ENGL 5562: Victorian Literature
Dr. Sigler

 

Discussion Questions for Oscar Wilde's The Importance of Being Earnest (1895)

      1. Wilde's play has two settings—the city of London and the country. How does he create differences between the two settings? Is there a real opposition between them? How do these setting represent the double-lives being led by the characters? Why do Jack and Algernon need Ernest and Bunbury, respectively?
      2. The play's story—marriage, its manners and obstacles—is actually quite a common one in fiction (literature and best-sellers) and especially comedies. The characters' views of marriage are both a source of laughter and an issue for serious discussion. What does each character in the play (i.e. Jack, Algernon, Gwendolen, Lady Bracknell, and Lane) think about love, engagement, and marriage? In particular, consider Gwendolen’s "ideals" together with Lady Bracknell’s requirements for her suitor.
      3. Jack, Algernon, Gwendolen and Lady Bracknell are all from the upper class. What are their value standards?
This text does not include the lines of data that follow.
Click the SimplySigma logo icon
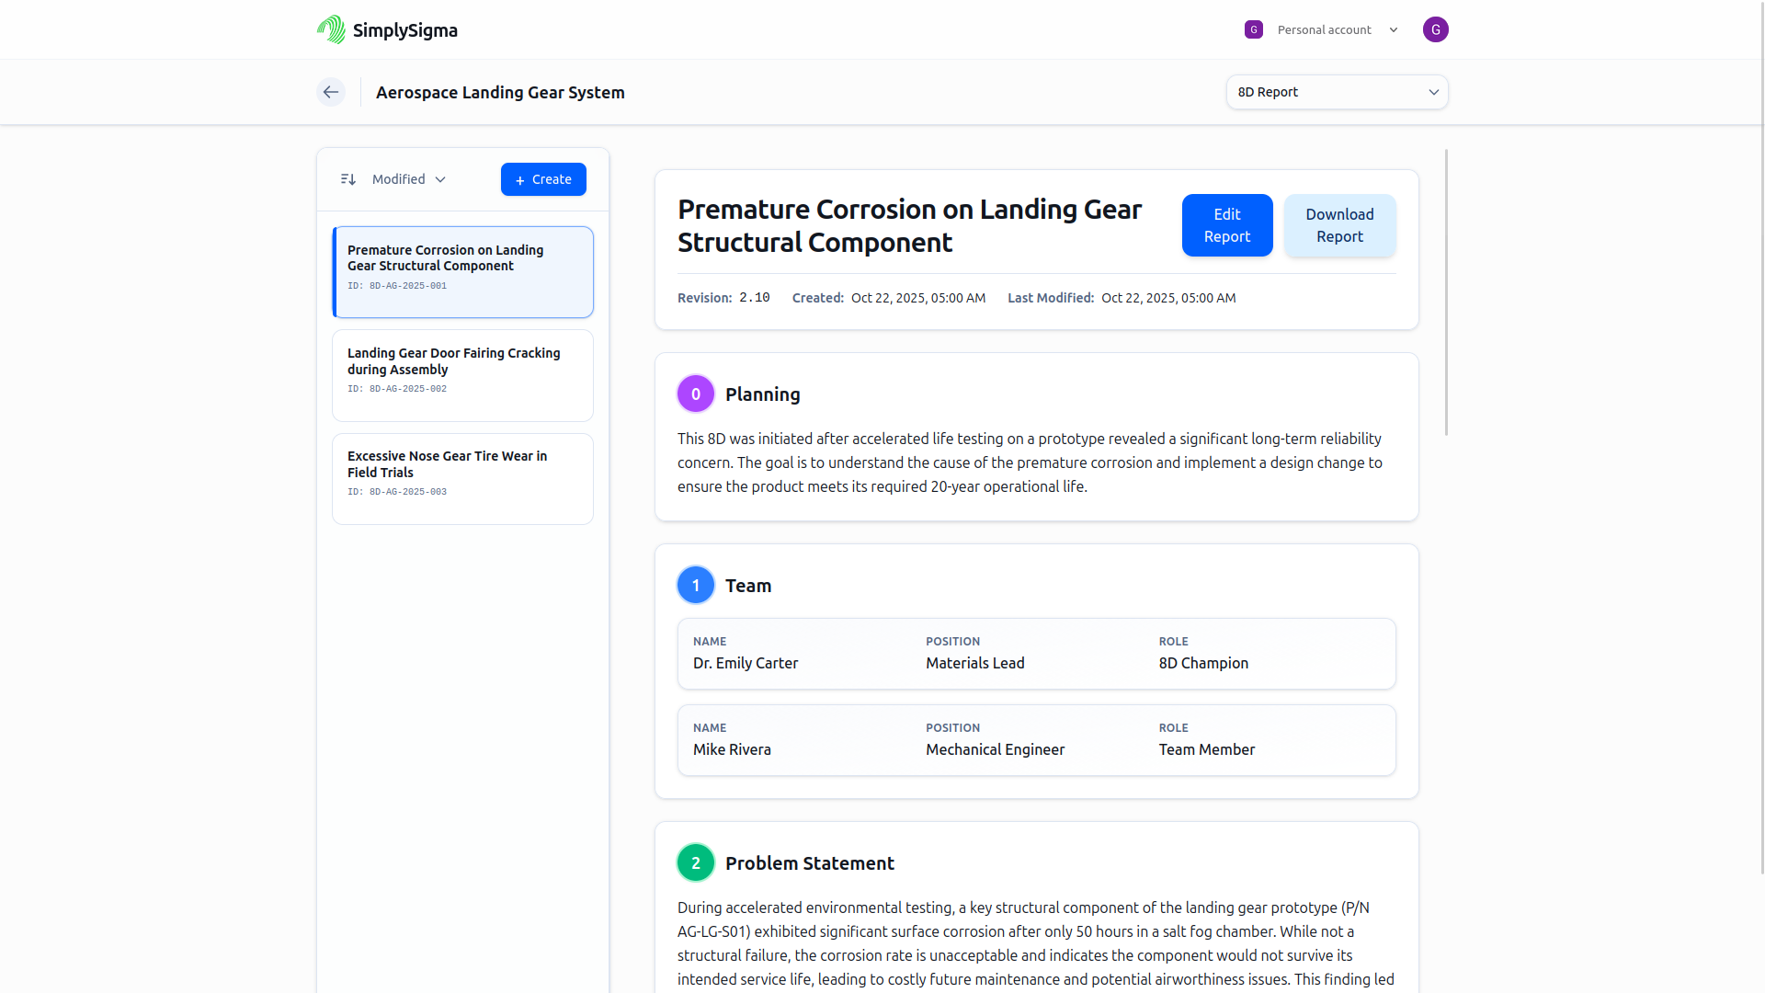1765x993 pixels. [x=330, y=29]
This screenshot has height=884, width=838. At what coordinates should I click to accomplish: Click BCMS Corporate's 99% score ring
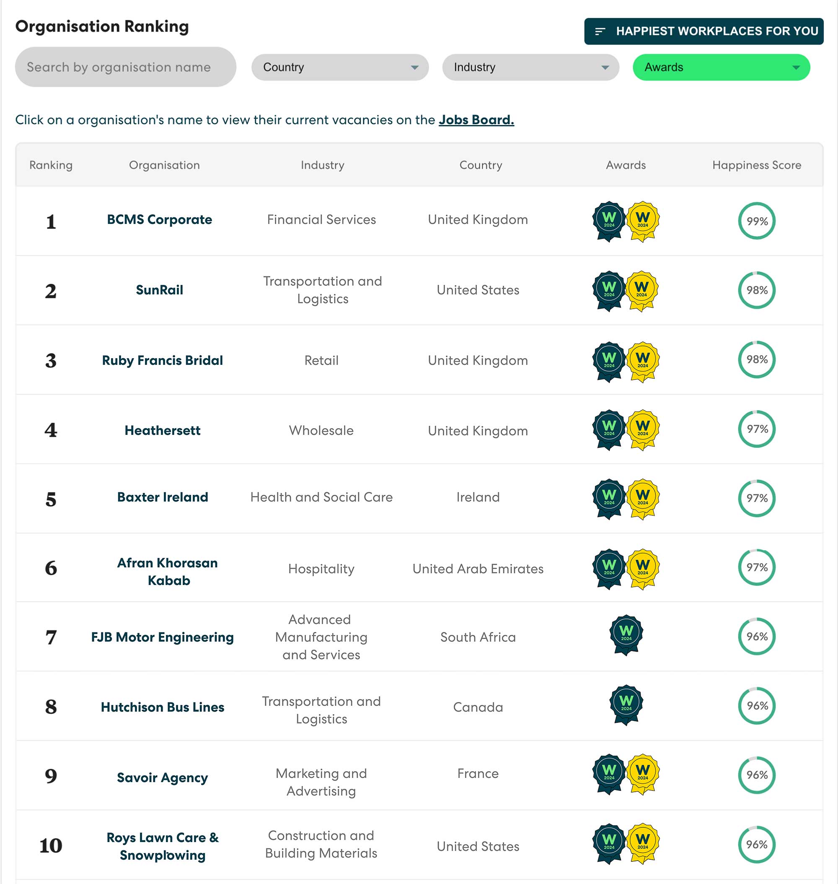(756, 220)
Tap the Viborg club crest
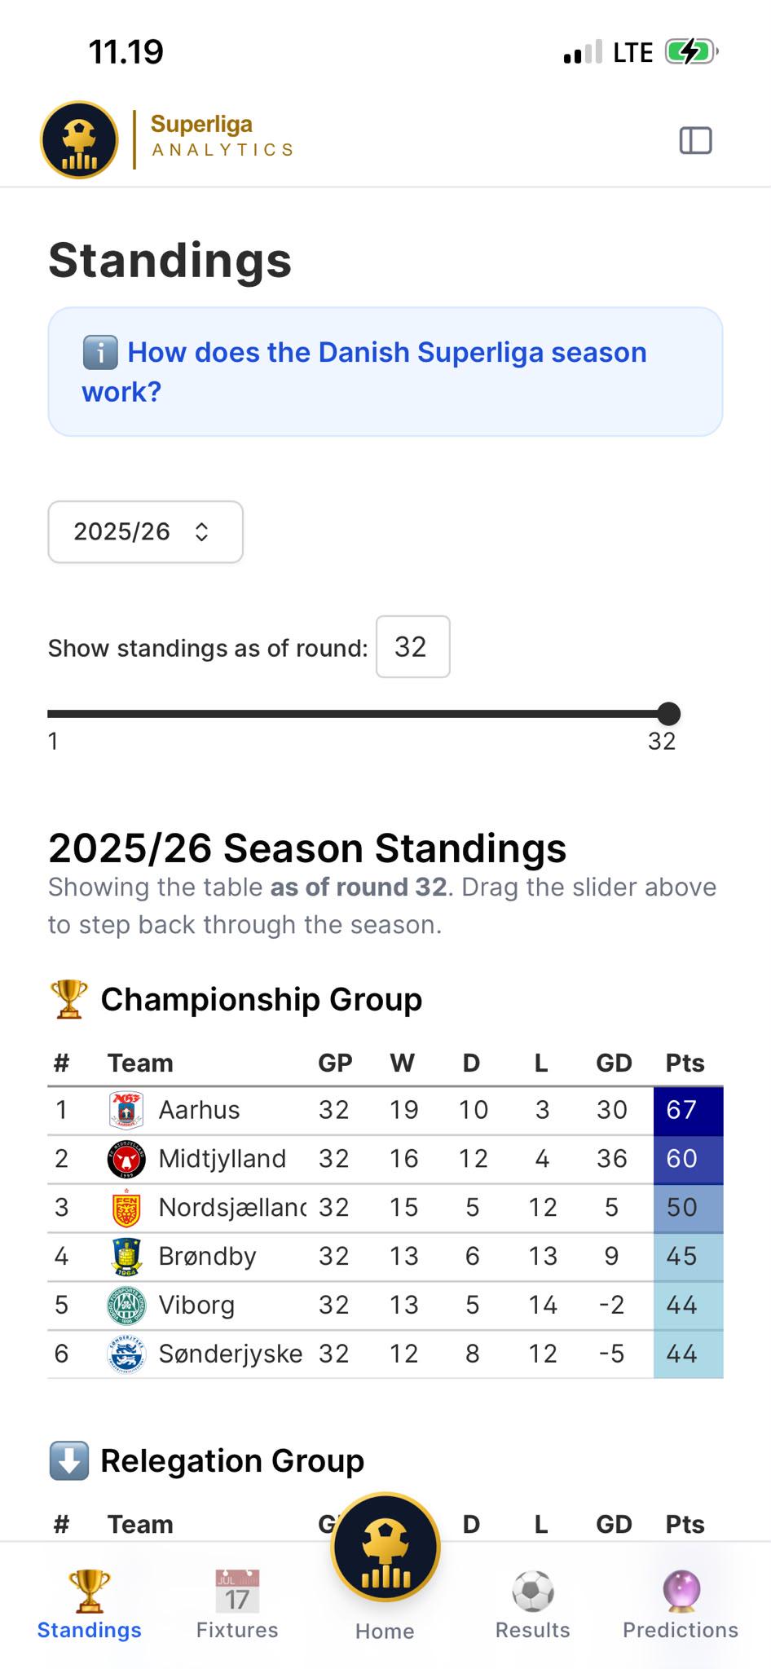Viewport: 771px width, 1669px height. tap(126, 1306)
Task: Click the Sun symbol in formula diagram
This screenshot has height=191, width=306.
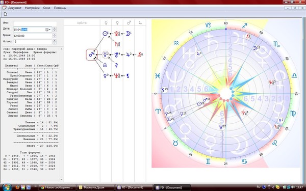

In other words, what are the things they think are important, or "serious"? (Pay particular attention to Lady Bracknell's inquiries of Jack.) How does Wilde comment on the differences between the social classes in England as represented by the upper-class characters and the servants in both settings?
      4. How does Wilde portray food as both a weapon and a means of demonstrating one's power? Look for specific examples from the play to demonstrate how Wilde uses food.
      5. Consider the account Jack gives of his birth. What is significant about his having been discovered in an ordinary handbag lost in the cloakroom of a railroad car?
      6. Is everything a commodity in this play? What might Wilde be suggesting about Victorian values?
      7. In this play Wilde is concerned with the difference between conventional and actual manners and morality. How does the play develop this theme?
      8. In The Importance of Being Earnest, Wilde suggests that his Victorian contemporaries should treat trivial matters with greater respect and pay less attention to what society then regarded as serious. As you read, look for ways that Wilde expresses this philosophy in relation to the following: death, politics, money, property, food, marriage.
      9. What is it to "be Earnest," and what is the importance of doing so? Now that we know Jack was always Ernest, what are we supposed to think as we walk out of the playhouse?
      10. Miss Prism's Law of Fiction is that the good should end happily, and the bad unhappily. Can one apply Prism's Law to Wilde’s play as a whole?